A Success Academy rep, Ann Powell, said that the Washington Heights school has partnered with the local precinct and elected officials to address traffic concerns, including “frequent meetings, NYPD patrols and observations, and regular check-ins… going back to at least 2017.” This year, the school requested traffic police or crossing guards at arrival/dismissal, but because of a shortage of traffic agents, “they have told us they won’t come daily.”
The school compensates by sending staff members to direct traffic and scold double-parking parents; it has tried to spread out dismissal times, with fewer grades let out on Ft. Washington Avenue, where traffic is heavier, and more grades on less-traveled Cabrini Boulevard.

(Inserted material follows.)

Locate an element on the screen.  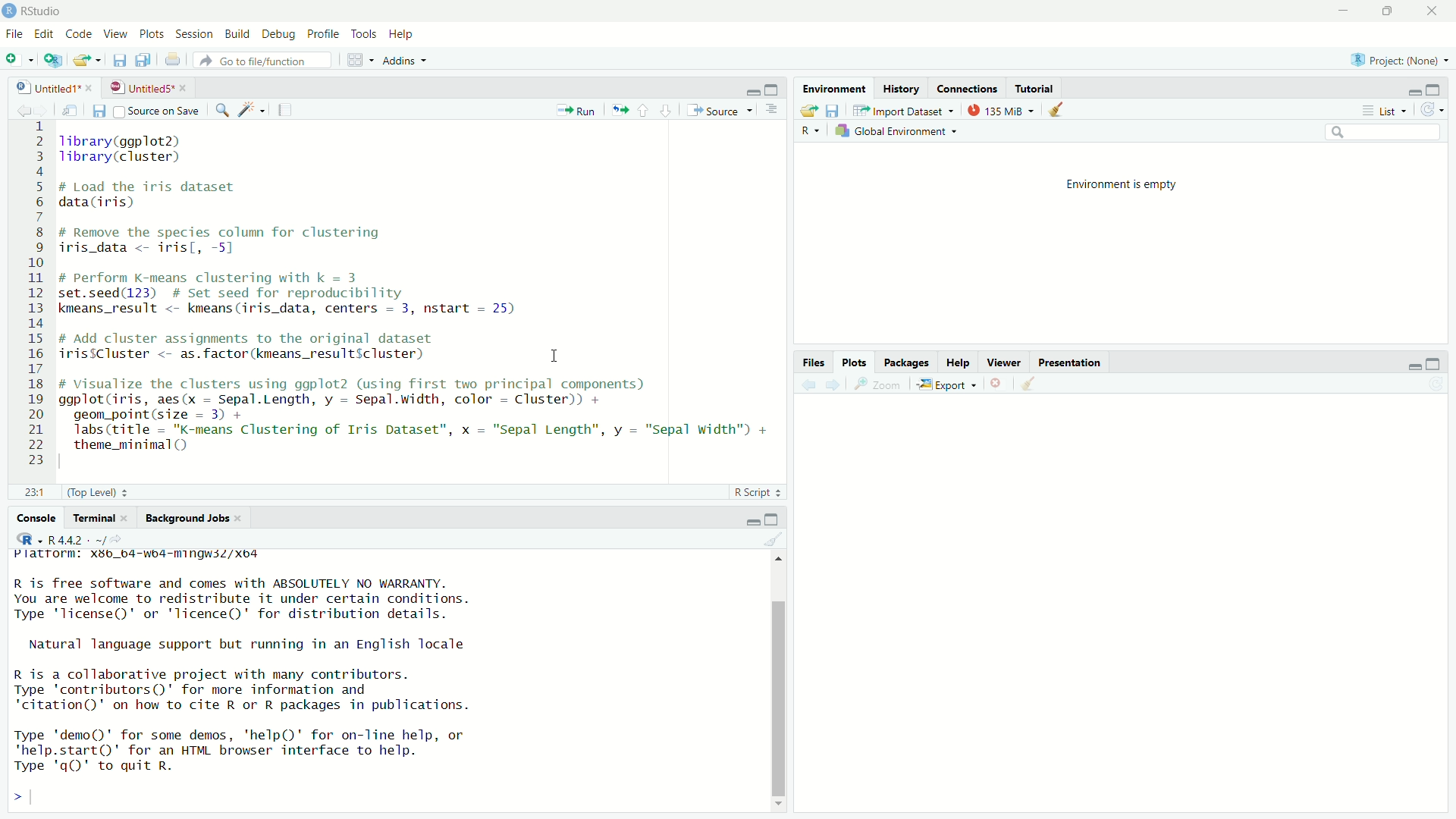
run the current line or selection is located at coordinates (575, 109).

Powell acknowledged that parents’ compliance “is inconsistent” and that illegal parking remains a problem. Even so, “We believe the steps we have taken have improved the traffic flow this year, and we’ll continue to do our part to be good neighbors,” she said.
Some parents are looking for a way out of the driving-to-school mess.
“What can we do to reduce the number of car drop-offs and pick-ups at neighborhood schools? Why do families today feel so much less comfortable letting their children walk or bike to school? And what can we do to make them feel more comfortable?,” parent Daniel McNickle opined in the Riverdale Press about the traffic problems around a district school, P.S. 81 in The Bronx. “I believe this line of inquiry can lead to a reduction in traffic and a stronger community. Walking to school was good enough for my parents. Why not my children?”
A request for comment sent to Zeta drew an automated response.